Battle of the Kids’ Books Second Round Begins

I admit that I pay absolutely no attention to basketball. For me, March is the time of School Library Journal’s Battle of the Kids’ Books, a tournament where celebrity children’s book authors judge between sixteen outstanding titles from the previous year.

I’ve already discussed my first round picks, and the winners of the first half of the first round.

Now the first round has been completed. Because my prediction rate is so dismal (3 out of 8 this year — still much better than last year!), I like to wait to name my second round picks until the first round is done. It’s just as well I did, since my favorite in the top half of the brackets, A Conspiracy of Kings, and my favorite in the bottom half of the brackets, One Crazy Summer, have both already been knocked out.

The second round began today in a match judged by Laura Amy Schlitz. Her analysis is absolutely brilliant, and she explains so much better than I why The Cardturner is such a wonderful book. I was very happy about that result. One match picked correctly in the second round!

The second half of the first round went better for me than the first half, though I have to admit I wasn’t as passionate about this set of books — except One Crazy Summer, which lost.

Matches Six and Seven did go as I hoped/predicted, won by The Ring of Solomon and A Tale Dark and Grimm. Match Eight did not go as I predicted, but I didn’t feel strongly, and Mitali Perkins’ judging convinced me that I will definitely have to read the winner, Trash.

For the second half of Round Two, here are my hopes, though I admit with my favorites out of the running, I’m less invested in the outcomes. (Though the judges’ critiques seem particularly outstanding this year, and I know I will enjoy reading the rest of the Battle action.)

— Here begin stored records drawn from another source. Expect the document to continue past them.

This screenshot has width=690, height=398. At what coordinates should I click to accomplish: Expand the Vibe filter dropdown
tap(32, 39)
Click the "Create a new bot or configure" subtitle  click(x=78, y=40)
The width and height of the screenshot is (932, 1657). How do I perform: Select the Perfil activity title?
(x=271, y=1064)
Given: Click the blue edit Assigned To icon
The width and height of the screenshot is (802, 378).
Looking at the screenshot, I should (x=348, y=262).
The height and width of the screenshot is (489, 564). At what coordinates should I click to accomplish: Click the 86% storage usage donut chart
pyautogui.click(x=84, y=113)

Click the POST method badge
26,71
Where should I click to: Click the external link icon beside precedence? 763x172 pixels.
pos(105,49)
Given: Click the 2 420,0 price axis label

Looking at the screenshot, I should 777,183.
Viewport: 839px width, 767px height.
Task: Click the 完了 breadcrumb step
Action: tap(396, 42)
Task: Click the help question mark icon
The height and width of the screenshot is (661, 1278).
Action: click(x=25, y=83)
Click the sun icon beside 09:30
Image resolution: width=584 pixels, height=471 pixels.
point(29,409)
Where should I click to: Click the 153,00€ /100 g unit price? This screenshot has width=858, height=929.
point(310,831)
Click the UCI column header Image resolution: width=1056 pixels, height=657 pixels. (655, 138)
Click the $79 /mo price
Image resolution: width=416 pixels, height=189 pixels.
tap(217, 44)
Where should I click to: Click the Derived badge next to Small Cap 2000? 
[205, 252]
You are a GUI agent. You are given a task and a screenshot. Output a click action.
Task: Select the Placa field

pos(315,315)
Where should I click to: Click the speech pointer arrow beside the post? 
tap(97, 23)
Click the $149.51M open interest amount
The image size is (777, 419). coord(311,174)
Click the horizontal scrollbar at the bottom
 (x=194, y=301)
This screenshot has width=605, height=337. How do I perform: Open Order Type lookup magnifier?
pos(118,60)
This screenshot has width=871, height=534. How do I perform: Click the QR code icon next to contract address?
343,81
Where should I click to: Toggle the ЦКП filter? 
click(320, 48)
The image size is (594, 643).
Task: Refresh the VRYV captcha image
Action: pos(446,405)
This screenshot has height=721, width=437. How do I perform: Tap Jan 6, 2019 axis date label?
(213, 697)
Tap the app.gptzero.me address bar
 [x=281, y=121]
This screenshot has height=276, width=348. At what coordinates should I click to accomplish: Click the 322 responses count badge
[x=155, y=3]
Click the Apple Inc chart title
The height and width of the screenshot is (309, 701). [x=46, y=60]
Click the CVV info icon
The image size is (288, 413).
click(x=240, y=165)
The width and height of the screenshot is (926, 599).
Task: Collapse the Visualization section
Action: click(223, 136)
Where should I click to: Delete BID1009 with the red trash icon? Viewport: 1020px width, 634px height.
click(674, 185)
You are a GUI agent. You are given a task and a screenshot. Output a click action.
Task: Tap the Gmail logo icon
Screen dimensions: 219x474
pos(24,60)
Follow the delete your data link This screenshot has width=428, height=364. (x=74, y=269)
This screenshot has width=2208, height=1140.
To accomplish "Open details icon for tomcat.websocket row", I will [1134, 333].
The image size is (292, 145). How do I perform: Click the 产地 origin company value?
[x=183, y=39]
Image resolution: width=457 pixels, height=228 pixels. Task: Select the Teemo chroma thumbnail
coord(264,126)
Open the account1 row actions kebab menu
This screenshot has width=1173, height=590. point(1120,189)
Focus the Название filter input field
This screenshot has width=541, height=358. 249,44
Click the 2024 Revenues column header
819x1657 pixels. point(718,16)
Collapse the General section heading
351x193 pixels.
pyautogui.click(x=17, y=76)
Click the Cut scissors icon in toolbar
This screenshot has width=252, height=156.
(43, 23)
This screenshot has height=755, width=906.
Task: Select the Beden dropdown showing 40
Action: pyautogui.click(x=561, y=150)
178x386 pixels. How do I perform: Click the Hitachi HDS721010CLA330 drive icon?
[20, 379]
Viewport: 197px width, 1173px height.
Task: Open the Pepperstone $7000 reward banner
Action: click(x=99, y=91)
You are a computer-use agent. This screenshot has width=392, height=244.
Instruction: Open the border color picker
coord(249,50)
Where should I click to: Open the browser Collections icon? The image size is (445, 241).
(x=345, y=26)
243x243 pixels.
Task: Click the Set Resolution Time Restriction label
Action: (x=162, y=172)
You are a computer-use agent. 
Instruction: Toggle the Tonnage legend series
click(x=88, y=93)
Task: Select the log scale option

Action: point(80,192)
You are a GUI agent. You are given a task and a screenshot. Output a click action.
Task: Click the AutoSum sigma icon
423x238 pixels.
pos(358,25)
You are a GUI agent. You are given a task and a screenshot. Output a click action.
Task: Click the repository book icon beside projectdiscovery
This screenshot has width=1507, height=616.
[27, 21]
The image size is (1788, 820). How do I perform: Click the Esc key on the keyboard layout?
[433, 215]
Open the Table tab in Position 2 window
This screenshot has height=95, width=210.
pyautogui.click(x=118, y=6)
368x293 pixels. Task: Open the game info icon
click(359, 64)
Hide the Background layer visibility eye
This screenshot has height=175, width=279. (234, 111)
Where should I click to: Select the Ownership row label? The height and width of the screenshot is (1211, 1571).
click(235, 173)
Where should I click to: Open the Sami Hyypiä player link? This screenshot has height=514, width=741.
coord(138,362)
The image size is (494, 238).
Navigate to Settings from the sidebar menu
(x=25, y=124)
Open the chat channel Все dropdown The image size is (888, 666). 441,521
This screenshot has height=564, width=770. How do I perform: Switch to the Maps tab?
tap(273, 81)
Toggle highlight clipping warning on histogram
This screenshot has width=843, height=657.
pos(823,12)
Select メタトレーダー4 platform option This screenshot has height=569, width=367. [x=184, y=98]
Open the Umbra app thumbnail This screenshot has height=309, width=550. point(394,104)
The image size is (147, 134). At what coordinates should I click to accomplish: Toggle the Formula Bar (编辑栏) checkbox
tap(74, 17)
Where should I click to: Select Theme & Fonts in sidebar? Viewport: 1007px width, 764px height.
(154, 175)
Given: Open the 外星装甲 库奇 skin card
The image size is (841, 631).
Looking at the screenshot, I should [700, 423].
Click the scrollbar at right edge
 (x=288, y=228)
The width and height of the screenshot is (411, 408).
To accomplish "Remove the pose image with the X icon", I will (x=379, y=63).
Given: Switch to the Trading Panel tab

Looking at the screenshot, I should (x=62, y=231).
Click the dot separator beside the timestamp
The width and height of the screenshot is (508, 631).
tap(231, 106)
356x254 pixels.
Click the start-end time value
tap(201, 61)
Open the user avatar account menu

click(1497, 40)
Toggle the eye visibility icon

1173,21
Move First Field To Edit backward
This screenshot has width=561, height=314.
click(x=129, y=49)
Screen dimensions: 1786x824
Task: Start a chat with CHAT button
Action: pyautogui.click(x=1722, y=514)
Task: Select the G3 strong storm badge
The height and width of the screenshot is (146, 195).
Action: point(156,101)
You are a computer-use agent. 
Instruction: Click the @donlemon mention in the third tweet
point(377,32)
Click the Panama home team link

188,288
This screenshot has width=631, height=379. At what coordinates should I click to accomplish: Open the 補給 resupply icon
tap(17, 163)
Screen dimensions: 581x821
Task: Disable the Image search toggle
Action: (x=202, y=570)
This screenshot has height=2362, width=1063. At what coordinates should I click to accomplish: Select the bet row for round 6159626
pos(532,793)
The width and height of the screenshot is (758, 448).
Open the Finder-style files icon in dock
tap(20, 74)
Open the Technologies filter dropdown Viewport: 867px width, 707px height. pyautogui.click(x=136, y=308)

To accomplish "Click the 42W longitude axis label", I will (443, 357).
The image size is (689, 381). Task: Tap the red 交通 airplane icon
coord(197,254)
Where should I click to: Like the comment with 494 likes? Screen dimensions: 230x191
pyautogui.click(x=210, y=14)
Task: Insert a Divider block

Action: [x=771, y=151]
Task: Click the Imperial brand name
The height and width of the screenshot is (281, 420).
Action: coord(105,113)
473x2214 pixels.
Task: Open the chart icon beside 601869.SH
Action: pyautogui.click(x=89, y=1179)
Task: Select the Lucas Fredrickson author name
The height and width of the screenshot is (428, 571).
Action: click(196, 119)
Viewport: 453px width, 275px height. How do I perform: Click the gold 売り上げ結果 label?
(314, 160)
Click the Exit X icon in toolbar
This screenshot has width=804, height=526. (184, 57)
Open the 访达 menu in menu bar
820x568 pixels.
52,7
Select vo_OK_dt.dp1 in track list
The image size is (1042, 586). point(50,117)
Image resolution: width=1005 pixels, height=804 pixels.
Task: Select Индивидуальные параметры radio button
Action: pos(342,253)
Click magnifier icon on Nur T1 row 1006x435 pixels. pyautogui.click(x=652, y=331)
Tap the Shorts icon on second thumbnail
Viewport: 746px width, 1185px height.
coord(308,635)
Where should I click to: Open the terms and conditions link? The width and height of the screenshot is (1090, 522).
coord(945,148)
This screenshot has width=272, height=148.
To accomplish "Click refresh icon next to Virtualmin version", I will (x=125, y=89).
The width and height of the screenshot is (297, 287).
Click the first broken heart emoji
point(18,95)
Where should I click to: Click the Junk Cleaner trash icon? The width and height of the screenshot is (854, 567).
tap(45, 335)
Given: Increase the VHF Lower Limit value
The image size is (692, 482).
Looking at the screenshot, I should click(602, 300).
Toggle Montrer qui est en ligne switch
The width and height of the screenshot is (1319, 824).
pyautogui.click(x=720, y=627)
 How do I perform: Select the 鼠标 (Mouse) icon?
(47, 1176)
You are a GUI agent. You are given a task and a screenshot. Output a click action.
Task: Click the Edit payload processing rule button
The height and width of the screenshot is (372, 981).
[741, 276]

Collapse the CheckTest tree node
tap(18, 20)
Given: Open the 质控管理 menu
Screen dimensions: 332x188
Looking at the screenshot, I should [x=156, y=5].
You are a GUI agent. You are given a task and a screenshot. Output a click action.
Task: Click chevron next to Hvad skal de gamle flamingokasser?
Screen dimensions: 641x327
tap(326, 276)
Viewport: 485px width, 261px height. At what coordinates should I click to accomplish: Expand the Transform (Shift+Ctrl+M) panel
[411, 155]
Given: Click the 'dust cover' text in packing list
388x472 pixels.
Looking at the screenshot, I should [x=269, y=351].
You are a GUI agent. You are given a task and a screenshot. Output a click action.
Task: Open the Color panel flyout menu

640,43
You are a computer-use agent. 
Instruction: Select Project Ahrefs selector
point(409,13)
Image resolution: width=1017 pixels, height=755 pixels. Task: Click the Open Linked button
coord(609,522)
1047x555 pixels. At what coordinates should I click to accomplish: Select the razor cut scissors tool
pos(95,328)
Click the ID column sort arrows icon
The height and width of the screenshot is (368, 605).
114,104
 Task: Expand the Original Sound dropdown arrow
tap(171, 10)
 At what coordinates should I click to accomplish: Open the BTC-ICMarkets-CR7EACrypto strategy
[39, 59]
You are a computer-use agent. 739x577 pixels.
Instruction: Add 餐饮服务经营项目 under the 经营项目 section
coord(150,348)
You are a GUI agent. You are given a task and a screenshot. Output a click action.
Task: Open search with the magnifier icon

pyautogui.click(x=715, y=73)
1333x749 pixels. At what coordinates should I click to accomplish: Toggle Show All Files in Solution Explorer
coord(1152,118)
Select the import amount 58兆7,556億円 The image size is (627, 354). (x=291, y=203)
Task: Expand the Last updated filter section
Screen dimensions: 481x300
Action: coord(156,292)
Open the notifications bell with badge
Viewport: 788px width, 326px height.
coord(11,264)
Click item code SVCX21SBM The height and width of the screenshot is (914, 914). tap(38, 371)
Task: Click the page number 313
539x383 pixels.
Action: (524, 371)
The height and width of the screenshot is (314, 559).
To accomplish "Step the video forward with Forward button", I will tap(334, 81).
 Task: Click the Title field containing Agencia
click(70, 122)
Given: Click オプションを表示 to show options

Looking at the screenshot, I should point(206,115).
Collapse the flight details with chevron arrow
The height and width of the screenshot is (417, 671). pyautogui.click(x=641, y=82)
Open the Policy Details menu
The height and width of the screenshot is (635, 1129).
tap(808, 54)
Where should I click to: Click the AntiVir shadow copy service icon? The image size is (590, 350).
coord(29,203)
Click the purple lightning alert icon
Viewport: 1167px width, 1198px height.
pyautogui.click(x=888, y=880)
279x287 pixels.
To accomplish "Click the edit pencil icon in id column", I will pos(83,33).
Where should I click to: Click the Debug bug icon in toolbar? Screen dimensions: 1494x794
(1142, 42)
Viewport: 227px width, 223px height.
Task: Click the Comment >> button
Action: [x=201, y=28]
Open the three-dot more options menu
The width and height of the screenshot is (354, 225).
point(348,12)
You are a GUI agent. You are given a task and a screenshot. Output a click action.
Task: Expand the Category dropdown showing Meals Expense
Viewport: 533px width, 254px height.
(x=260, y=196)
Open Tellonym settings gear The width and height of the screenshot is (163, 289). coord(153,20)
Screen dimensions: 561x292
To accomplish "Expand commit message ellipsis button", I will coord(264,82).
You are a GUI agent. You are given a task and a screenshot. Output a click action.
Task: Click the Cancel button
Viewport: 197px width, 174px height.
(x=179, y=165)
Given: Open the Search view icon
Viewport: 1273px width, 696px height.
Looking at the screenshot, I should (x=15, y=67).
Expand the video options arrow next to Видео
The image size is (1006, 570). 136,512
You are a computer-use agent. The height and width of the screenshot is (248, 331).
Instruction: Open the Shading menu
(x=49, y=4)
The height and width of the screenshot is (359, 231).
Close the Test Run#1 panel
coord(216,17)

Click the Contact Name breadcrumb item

Match 3: The Odyssey, by Gareth Hinds
vs. The Ring of Solomon, by Jonathan Stroud
judged by Patricia Reilly Giff

My hold for The Odyssey still hasn’t come in, and I wouldn’t mind if it won, but my prediction here is The Ring of Solomon. It’s not as incredibly good as the Bartimaeus Trilogy, but it’s still wonderfully crafted and a great read.

Match 4: A Tale Dark and Grimm, by Adam Gidwitz
vs. Trash, by Andrew Mulligan
judged by Pete Hautman

I’m looking forward to what Pete Hautman has to say about these books. I’m currently almost finished reading A Tale Dark and Grimm, but my hold hasn’t yet come in for Trash. However, based on what’s been said about Trash, I think I’m going to pick it.

To borrow from Susan Patron, my “inner librarian” likes A Tale Dark and Grimm more than my “inner me” does. I think it will be a fantastic book to recommend for kids who have read all the Goosebumps books and want to go on to something a little longer. As for me, it did remind me of reading fairy tales when I was a kid, but bottom line I enjoy the actual fairy tales more. And I never was crazy about the gory and grim part of the fairy tales, which is what’s emphasized here.

But it’s going to be fun to read what Pete Hautman has to say about them.

To sum up, my favorite in the top half of the brackets out of the remaining books is now The Cardturner, with Keeper as a close second. My favorite in the bottom half is The Ring of Solomon. I am still fondly hoping that A Conspiracy of Kings will come back from the dead to win it all.

However things turn out, it’s going to be fun to watch.